*Stated goal*.
Please return the part of the permutation ranking post between "return $result;" and "Permutations (without Repetitions)", inclusive, copied word for word.

*Selected extract*.
Thanks to @Joshua I got the unranking (FNS to permutation) method working:

function Pr_Unrank($n, $k, $rank) { // rank starts at 1
    if ($n >= $k) {
        if (($rank > 0) && ($rank <= Pr($n, $k))) {
            $rank--;
            $result = array();
            $factoriadic = array();

            for ($i = 1; $i <= ($n - $k); ++$i) {
                $rank *= $i;
            }

            for ($j = 1; $j <= $n; ++$j) {
                $factoriadic[$n - $j] = ($rank % $j) + 1; $rank /= $j;
            }

            for ($i = $n - 1; $i >= 0; --$i) {
                $result[$i] = $factoriadic[$i];

                for ($j = $i + 1; $j < $n; ++$j) {
                    if ($result[$j] >= $result[$i]) {
                        ++$result[$j];
                    }
                }
            }

            return array_reverse(array_slice($result, 0 - $k));
        }
    }

    return false;
}

This is my current attempt at a ranking (permutation to FNS) method:

function Pr_Rank($n, $k, $permutation) {
    if ($n >= $k) {
        $result = range(1, $n);
        $factoriadic = array();

        foreach ($permutation as $key => $value) {
            $factoriadic[$k - $key - 1] = array_search($value, $result);
            array_splice($result, $factoriadic[$k - $key - 1], 1);
        }

        $result = 1;

        foreach (array_filter($factoriadic) as $key => $value) {
            $result += F($key) * $value;
        }

        return $result;
    }

    return false;
}

And these are the helper functions I'm using:

function F($n) { // Factorial
    return array_product(range($n, 1));
}

function Pr($n, $k) { // Permutations (without Repetitions)

*Available data*.
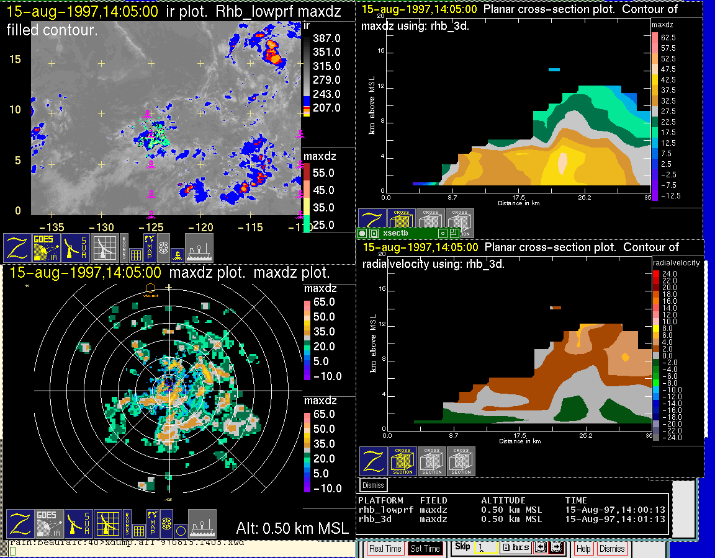
Task: Click the Skip value input field
Action: point(485,549)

*Task result*.
return $result;
    }

    return false;
}

And these are the helper functions I'm using:

function F($n) { // Factorial
    return array_product(range($n, 1));
}

function Pr($n, $k) { // Permutations (without Repetitions)